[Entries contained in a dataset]
────

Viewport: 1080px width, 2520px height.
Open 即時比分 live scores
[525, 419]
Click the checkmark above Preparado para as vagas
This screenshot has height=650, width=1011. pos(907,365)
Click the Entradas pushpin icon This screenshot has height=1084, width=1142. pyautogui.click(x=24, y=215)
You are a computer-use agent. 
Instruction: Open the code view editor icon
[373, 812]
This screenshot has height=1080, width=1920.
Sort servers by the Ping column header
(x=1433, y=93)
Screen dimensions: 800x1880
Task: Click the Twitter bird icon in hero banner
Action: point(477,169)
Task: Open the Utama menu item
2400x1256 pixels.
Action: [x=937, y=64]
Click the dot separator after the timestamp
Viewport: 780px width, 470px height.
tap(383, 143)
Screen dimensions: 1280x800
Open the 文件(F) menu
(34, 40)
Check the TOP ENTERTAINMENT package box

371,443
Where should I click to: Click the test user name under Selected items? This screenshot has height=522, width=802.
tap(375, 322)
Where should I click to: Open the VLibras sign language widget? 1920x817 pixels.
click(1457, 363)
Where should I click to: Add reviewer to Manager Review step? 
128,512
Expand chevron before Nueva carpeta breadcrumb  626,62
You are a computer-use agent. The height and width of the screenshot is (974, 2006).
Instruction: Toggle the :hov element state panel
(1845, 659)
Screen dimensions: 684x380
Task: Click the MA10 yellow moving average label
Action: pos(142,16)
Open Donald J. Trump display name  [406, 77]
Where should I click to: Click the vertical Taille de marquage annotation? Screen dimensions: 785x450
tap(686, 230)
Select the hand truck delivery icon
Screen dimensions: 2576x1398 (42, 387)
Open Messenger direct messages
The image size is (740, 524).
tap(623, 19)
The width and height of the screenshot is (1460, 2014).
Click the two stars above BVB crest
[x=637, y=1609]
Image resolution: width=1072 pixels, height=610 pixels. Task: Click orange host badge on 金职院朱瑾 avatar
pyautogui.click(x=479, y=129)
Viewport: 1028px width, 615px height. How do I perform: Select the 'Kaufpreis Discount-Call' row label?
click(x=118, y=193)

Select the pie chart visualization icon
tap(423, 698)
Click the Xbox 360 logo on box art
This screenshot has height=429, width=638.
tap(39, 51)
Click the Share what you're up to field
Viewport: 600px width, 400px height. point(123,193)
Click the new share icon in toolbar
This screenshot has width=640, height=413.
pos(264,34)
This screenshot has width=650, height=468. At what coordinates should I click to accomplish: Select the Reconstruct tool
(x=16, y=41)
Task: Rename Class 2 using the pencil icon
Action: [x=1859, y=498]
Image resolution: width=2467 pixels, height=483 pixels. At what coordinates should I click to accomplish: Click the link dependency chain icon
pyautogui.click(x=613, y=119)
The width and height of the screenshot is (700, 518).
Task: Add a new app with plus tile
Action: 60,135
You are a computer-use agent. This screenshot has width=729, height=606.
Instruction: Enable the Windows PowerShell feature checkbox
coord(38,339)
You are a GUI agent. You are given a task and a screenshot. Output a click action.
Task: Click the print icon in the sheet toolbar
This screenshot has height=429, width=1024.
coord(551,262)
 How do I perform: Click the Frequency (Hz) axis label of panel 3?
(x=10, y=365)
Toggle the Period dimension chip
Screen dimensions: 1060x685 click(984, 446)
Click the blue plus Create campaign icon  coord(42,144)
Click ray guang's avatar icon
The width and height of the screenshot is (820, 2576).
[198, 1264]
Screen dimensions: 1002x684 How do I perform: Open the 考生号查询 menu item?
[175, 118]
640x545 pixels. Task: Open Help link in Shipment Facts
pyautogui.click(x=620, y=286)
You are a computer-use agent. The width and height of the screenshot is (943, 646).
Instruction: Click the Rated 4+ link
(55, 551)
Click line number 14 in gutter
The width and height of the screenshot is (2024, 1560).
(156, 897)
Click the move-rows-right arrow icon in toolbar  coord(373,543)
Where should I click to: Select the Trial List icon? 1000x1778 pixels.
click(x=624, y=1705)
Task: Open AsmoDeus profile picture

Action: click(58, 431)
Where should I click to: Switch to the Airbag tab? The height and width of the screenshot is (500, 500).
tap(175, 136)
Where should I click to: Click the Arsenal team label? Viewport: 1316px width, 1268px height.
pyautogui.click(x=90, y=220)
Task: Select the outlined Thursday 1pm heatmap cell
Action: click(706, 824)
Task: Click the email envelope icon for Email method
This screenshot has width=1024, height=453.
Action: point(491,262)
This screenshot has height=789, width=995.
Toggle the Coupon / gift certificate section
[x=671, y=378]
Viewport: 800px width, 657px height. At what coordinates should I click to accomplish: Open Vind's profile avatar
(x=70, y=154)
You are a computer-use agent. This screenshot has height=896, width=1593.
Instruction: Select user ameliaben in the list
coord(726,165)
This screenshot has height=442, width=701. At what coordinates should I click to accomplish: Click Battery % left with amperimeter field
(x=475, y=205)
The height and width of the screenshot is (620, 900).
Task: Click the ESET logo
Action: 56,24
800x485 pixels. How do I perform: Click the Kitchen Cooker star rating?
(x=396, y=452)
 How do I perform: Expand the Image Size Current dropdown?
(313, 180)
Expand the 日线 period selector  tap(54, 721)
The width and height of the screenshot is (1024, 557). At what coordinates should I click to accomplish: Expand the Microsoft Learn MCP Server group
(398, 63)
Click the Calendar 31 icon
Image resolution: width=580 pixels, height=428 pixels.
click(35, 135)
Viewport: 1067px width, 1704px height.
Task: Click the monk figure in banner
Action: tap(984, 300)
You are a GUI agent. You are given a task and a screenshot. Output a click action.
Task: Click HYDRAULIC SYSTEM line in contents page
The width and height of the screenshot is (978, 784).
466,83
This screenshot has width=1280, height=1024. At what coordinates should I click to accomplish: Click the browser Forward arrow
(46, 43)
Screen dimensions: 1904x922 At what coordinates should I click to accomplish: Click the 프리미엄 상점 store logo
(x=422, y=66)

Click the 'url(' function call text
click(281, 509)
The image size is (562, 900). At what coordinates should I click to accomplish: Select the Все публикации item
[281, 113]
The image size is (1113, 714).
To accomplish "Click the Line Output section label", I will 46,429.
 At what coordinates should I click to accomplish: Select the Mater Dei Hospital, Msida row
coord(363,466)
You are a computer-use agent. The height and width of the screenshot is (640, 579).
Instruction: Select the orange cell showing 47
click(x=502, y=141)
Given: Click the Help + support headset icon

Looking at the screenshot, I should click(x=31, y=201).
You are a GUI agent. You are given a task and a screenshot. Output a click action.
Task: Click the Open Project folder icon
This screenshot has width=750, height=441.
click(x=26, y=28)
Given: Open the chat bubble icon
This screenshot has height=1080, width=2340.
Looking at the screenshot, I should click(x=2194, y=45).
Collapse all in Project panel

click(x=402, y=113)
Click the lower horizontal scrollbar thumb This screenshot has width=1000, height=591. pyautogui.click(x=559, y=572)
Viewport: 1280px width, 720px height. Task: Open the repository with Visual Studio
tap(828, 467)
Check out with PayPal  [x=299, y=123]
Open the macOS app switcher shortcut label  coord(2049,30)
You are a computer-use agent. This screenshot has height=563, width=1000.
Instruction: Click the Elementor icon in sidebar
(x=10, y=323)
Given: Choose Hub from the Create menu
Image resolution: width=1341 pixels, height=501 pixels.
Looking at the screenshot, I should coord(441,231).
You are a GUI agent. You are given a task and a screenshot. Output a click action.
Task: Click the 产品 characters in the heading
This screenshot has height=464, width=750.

────

> **Challenge**
Please switch every "computer-use agent" in the entries above to "desktop automation agent", then write out all the lines again with nothing else altered.

> **Final result**
Viewport: 1080px width, 2520px height.
Open 即時比分 live scores
[525, 419]
Click the checkmark above Preparado para as vagas
This screenshot has height=650, width=1011. pos(907,365)
Click the Entradas pushpin icon This screenshot has height=1084, width=1142. pyautogui.click(x=24, y=215)
You are a desktop automation agent. 
Instruction: Open the code view editor icon
[373, 812]
This screenshot has height=1080, width=1920.
Sort servers by the Ping column header
(x=1433, y=93)
Screen dimensions: 800x1880
Task: Click the Twitter bird icon in hero banner
Action: point(477,169)
Task: Open the Utama menu item
2400x1256 pixels.
Action: [x=937, y=64]
Click the dot separator after the timestamp
Viewport: 780px width, 470px height.
tap(383, 143)
Screen dimensions: 1280x800
Open the 文件(F) menu
(34, 40)
Check the TOP ENTERTAINMENT package box

371,443
Where should I click to: Click the test user name under Selected items? This screenshot has height=522, width=802.
tap(375, 322)
Where should I click to: Open the VLibras sign language widget? 1920x817 pixels.
click(1457, 363)
Where should I click to: Add reviewer to Manager Review step? 
128,512
Expand chevron before Nueva carpeta breadcrumb  626,62
You are a desktop automation agent. The height and width of the screenshot is (974, 2006).
Instruction: Toggle the :hov element state panel
(1845, 659)
Screen dimensions: 684x380
Task: Click the MA10 yellow moving average label
Action: pos(142,16)
Open Donald J. Trump display name  [406, 77]
Where should I click to: Click the vertical Taille de marquage annotation? Screen dimensions: 785x450
tap(686, 230)
Select the hand truck delivery icon
Screen dimensions: 2576x1398 (42, 387)
Open Messenger direct messages
The image size is (740, 524).
tap(623, 19)
The width and height of the screenshot is (1460, 2014).
Click the two stars above BVB crest
[x=637, y=1609]
Image resolution: width=1072 pixels, height=610 pixels. Task: Click orange host badge on 金职院朱瑾 avatar
pyautogui.click(x=479, y=129)
Viewport: 1028px width, 615px height. How do I perform: Select the 'Kaufpreis Discount-Call' row label?
click(x=118, y=193)

Select the pie chart visualization icon
tap(423, 698)
Click the Xbox 360 logo on box art
This screenshot has height=429, width=638.
tap(39, 51)
Click the Share what you're up to field
Viewport: 600px width, 400px height. point(123,193)
Click the new share icon in toolbar
This screenshot has width=640, height=413.
pos(264,34)
This screenshot has width=650, height=468. At what coordinates should I click to accomplish: Select the Reconstruct tool
(x=16, y=41)
Task: Rename Class 2 using the pencil icon
Action: [x=1859, y=498]
Image resolution: width=2467 pixels, height=483 pixels. At what coordinates should I click to accomplish: Click the link dependency chain icon
pyautogui.click(x=613, y=119)
The width and height of the screenshot is (700, 518).
Task: Add a new app with plus tile
Action: 60,135
You are a desktop automation agent. This screenshot has width=729, height=606.
Instruction: Enable the Windows PowerShell feature checkbox
coord(38,339)
You are a GUI agent. You are given a task and a screenshot. Output a click action.
Task: Click the print icon in the sheet toolbar
This screenshot has height=429, width=1024.
coord(551,262)
 How do I perform: Click the Frequency (Hz) axis label of panel 3?
(x=10, y=365)
Toggle the Period dimension chip
Screen dimensions: 1060x685 click(984, 446)
Click the blue plus Create campaign icon  coord(42,144)
Click ray guang's avatar icon
The width and height of the screenshot is (820, 2576).
[198, 1264]
Screen dimensions: 1002x684 How do I perform: Open the 考生号查询 menu item?
[175, 118]
640x545 pixels. Task: Open Help link in Shipment Facts
pyautogui.click(x=620, y=286)
You are a desktop automation agent. The width and height of the screenshot is (943, 646).
Instruction: Click the Rated 4+ link
(55, 551)
Click line number 14 in gutter
The width and height of the screenshot is (2024, 1560).
(156, 897)
Click the move-rows-right arrow icon in toolbar  coord(373,543)
Where should I click to: Select the Trial List icon? 1000x1778 pixels.
click(x=624, y=1705)
Task: Open AsmoDeus profile picture

Action: click(58, 431)
Where should I click to: Switch to the Airbag tab? The height and width of the screenshot is (500, 500).
tap(175, 136)
Where should I click to: Click the Arsenal team label? Viewport: 1316px width, 1268px height.
pyautogui.click(x=90, y=220)
Task: Select the outlined Thursday 1pm heatmap cell
Action: click(706, 824)
Task: Click the email envelope icon for Email method
This screenshot has width=1024, height=453.
Action: point(491,262)
This screenshot has height=789, width=995.
Toggle the Coupon / gift certificate section
[x=671, y=378]
Viewport: 800px width, 657px height. At what coordinates should I click to accomplish: Open Vind's profile avatar
(x=70, y=154)
You are a desktop automation agent. This screenshot has height=896, width=1593.
Instruction: Select user ameliaben in the list
coord(726,165)
This screenshot has height=442, width=701. At what coordinates should I click to accomplish: Click Battery % left with amperimeter field
(x=475, y=205)
The height and width of the screenshot is (620, 900).
Task: Click the ESET logo
Action: 56,24
800x485 pixels. How do I perform: Click the Kitchen Cooker star rating?
(x=396, y=452)
 How do I perform: Expand the Image Size Current dropdown?
(313, 180)
Expand the 日线 period selector  tap(54, 721)
The width and height of the screenshot is (1024, 557). At what coordinates should I click to accomplish: Expand the Microsoft Learn MCP Server group
(398, 63)
Click the Calendar 31 icon
Image resolution: width=580 pixels, height=428 pixels.
click(35, 135)
Viewport: 1067px width, 1704px height.
Task: Click the monk figure in banner
Action: tap(984, 300)
You are a GUI agent. You are given a task and a screenshot. Output a click action.
Task: Click HYDRAULIC SYSTEM line in contents page
The width and height of the screenshot is (978, 784).
466,83
This screenshot has width=1280, height=1024. At what coordinates should I click to accomplish: Click the browser Forward arrow
(46, 43)
Screen dimensions: 1904x922 At what coordinates should I click to accomplish: Click the 프리미엄 상점 store logo
(x=422, y=66)

Click the 'url(' function call text
click(281, 509)
The image size is (562, 900). At what coordinates should I click to accomplish: Select the Все публикации item
[281, 113]
The image size is (1113, 714).
To accomplish "Click the Line Output section label", I will 46,429.
 At what coordinates should I click to accomplish: Select the Mater Dei Hospital, Msida row
coord(363,466)
You are a desktop automation agent. The height and width of the screenshot is (640, 579).
Instruction: Select the orange cell showing 47
click(x=502, y=141)
Given: Click the Help + support headset icon

Looking at the screenshot, I should click(x=31, y=201).
You are a GUI agent. You are given a task and a screenshot. Output a click action.
Task: Click the Open Project folder icon
This screenshot has width=750, height=441.
click(x=26, y=28)
Given: Open the chat bubble icon
This screenshot has height=1080, width=2340.
Looking at the screenshot, I should click(x=2194, y=45).
Collapse all in Project panel

click(x=402, y=113)
Click the lower horizontal scrollbar thumb This screenshot has width=1000, height=591. pyautogui.click(x=559, y=572)
Viewport: 1280px width, 720px height. Task: Open the repository with Visual Studio
tap(828, 467)
Check out with PayPal  [x=299, y=123]
Open the macOS app switcher shortcut label  coord(2049,30)
You are a desktop automation agent. This screenshot has height=563, width=1000.
Instruction: Click the Elementor icon in sidebar
(x=10, y=323)
Given: Choose Hub from the Create menu
Image resolution: width=1341 pixels, height=501 pixels.
Looking at the screenshot, I should coord(441,231).
You are a GUI agent. You are given a task and a screenshot. Output a click action.
Task: Click the 产品 characters in the heading
This screenshot has height=464, width=750.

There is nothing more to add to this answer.